7月19日、再開されたロンドンのクラブで酒を飲んで楽しむ人々(AP)
7月19日、再開されたロンドンのクラブで酒を飲んで楽しむ人々(AP)

【ロンドン=板東和正】英政府が人口の大半を占める英南部イングランドで新型コロナウイルス対策の行動規制をほぼ撤廃して以降、増加すると思われた新規のコロナ感染者数が減少している。ワクチン接種が進んだことで、人口の一定割合がウイルスへの免疫を獲得して感染を抑制する「集団免疫」の実現が目前に迫っているとの見方が広がっている。

ジョンソン英政権は7月19日、首都ロンドンを含むイングランドで、店舗でのマスク着用義務や他人との距離を確保するルールなどを撤廃した。ウイルスと共生しながら社会・経済活動を再生させるとした。ナイトクラブの営業が解禁されたほか、在宅勤務の奨励も終わった。

英国では感染力が強いインド由来の変異株「デルタ株」の浸透により、6月1日に約3千人だった1日あたりの新規感染者数が7月19日には約3万9千人に達した。ジャビド保健相は規制撤廃を受け、今夏には新規感染者数が1日10万人まで増える可能性があると指摘していた。

しかし、規制の撤廃後、新規感染者数は徐々に減少し、今月3日時点では約2万1千人となった。死者数も1日数十人から100人程度に抑えられている。

英国では感染を経験した人が590万人を超えたほか、全成人の7割が2回のワクチン接種を完了した。ロンドン大衛生熱帯医学大学院のヒバード教授(新興感染症)は「集団免疫の獲得に近づいている」との見解を英メディアに示した。

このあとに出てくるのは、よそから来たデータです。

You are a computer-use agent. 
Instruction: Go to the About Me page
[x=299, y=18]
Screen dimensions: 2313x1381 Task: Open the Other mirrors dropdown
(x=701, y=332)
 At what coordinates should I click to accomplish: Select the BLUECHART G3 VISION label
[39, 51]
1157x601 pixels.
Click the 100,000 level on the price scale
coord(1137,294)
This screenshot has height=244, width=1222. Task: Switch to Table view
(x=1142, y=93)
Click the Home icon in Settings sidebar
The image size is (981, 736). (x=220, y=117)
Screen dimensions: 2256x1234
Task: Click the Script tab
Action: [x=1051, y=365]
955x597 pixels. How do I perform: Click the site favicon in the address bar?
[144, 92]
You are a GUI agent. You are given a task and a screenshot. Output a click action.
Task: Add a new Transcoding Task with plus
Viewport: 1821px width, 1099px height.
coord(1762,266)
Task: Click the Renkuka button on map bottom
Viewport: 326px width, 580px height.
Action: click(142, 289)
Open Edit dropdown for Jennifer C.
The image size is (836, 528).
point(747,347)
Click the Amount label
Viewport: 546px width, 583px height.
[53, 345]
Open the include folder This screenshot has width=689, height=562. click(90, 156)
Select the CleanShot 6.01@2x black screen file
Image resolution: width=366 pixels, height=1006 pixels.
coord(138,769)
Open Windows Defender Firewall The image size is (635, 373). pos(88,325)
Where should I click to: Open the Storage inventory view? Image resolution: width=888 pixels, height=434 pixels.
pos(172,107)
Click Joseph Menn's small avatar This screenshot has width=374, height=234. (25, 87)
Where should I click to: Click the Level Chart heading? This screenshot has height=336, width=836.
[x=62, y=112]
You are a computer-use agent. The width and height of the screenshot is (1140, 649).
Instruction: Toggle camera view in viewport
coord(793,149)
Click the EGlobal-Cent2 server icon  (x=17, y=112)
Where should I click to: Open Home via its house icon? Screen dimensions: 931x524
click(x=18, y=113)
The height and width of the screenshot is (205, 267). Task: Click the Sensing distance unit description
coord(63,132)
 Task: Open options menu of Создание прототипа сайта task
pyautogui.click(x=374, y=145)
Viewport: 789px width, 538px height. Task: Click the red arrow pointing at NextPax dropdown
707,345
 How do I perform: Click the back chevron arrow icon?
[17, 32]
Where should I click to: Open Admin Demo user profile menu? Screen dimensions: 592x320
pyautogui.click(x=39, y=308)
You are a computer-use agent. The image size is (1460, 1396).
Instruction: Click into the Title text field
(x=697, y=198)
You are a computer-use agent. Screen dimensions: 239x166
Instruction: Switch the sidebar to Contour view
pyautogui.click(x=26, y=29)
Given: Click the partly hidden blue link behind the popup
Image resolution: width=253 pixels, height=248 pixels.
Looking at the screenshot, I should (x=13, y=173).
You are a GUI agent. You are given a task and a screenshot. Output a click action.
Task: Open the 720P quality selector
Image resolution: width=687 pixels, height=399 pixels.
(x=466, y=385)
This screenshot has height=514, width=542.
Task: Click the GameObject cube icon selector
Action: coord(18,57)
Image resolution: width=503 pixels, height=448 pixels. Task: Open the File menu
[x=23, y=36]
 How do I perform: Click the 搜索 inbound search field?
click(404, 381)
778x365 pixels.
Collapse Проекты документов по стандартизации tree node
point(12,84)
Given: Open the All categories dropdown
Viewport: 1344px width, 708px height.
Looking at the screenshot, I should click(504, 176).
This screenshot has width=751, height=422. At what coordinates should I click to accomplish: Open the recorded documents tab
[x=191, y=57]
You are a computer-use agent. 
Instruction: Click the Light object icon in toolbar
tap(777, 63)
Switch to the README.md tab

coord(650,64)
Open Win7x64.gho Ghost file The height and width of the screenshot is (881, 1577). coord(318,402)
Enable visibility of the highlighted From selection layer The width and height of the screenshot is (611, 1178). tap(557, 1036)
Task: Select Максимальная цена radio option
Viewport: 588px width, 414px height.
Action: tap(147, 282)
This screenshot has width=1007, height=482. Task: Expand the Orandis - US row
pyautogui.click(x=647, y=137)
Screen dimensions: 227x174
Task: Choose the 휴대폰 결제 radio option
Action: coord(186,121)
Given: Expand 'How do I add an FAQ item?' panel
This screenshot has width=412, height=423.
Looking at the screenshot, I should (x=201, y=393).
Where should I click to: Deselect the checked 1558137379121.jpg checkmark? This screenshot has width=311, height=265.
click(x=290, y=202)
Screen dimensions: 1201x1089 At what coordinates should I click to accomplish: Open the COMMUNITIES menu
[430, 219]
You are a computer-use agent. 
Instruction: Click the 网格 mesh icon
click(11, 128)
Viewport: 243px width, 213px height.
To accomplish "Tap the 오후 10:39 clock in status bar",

英紙テレグラフによると、ユニバーシティー・カレッジ・ロンドン(UCL)の専門家も、英人口の87%が免疫を獲得し、デルタ株の感染抑制に必要な93%に近づいていると分析している。

一方で、感染者の減少は一時的な要因によるものだとの見方も少なくない。英国の複数の疫学者は、大勢の観戦者が密集したサッカー欧州選手権が閉幕したことや、夏休みが始まって学生らの接触が減ったことなどが感染者減少につながったと指摘する。ジョンソン首相も感染者が減少した現象について「早まった結論を出さないことが非常に重要だ」とし、国民に油断せず感染に気をつけて過ごすよう呼びかけた。

英政府は今月2日から、ワクチン接種を完了した欧州連合(EU)や米国などからの渡航者について、入国後の隔離を免除した。